Provided text:
##########

The 1970 US Open was a tennis tournament that took place on the outdoor grass courts at the West Side Tennis Club in Forest Hills, Queens, in New York City, United States. The tournament ran from 2 September until 13 September. It was the 90th staging of the US Open, and the fourth Grand Slam tennis event of 1970.

It was the first Grand Slam tournament in which the tiebreak was used to decide the set at a 6-6 score. The 1970 US Open was the first tournament to introduce a final set tie-break in a Grand Slam. It differed from the current tie-break scoring in that it was won by the first player to reach five points with a sudden death at 4-4. A red flag would be put up by the umpire’s seat to draw fan attention to the tiebreaker in progress. Most players disapproved of the tiebreaker but the visitors loved it.

Finals

Men's singles

 Ken Rosewall defeated  Tony Roche, 2–6, 6–4, 7–6(5–2), 6–3  
• It was Rosewall's 6th career Grand Slam singles title, his 2nd during the Open Era and his 2nd and last at the US Open.

##########

Task goal:
The 1970 US Open text mentions a red flag placed by the umpire's seat. Explain, in one to three sentences, why the flag was put up.

Supplied data:
##########

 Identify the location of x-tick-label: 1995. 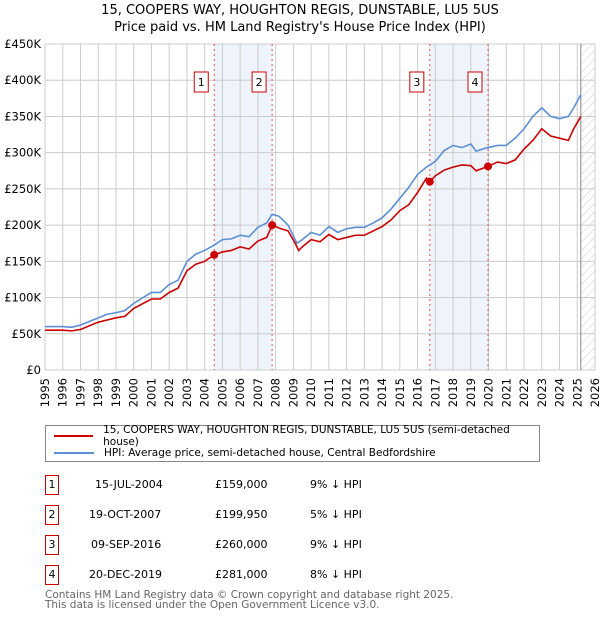
(45, 392).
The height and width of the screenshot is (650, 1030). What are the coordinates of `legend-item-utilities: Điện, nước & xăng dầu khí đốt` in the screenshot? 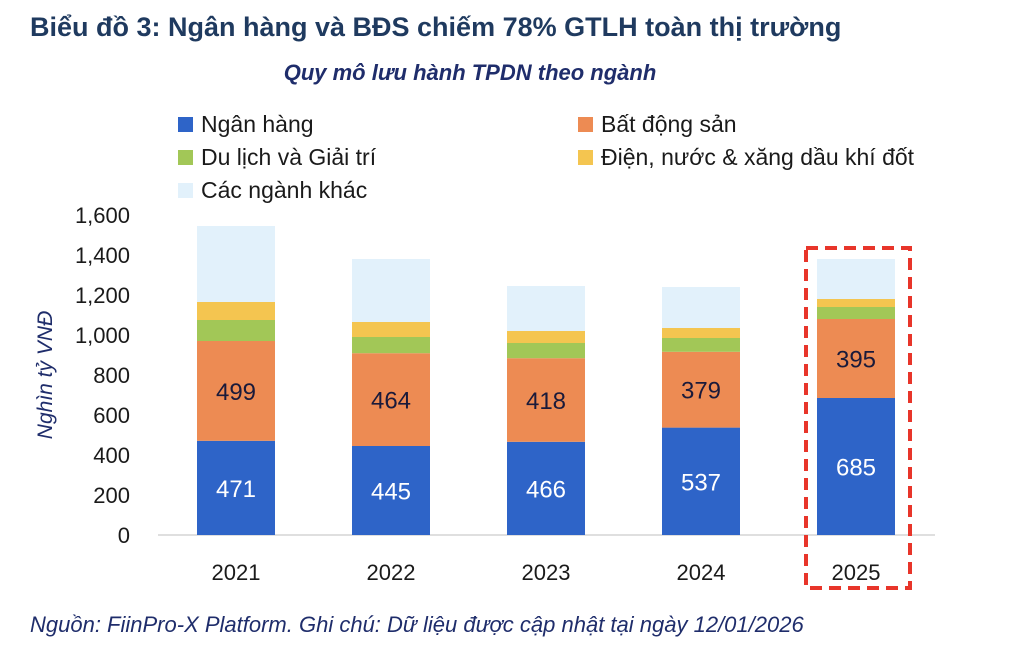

##########

Result:
The umpire put up a red flag by the seat to draw fans' attention to a tiebreaker in progress. The tiebreak was first used at a Grand Slam at this tournament. It decided a set at 6-6, and the first player to reach five points won it.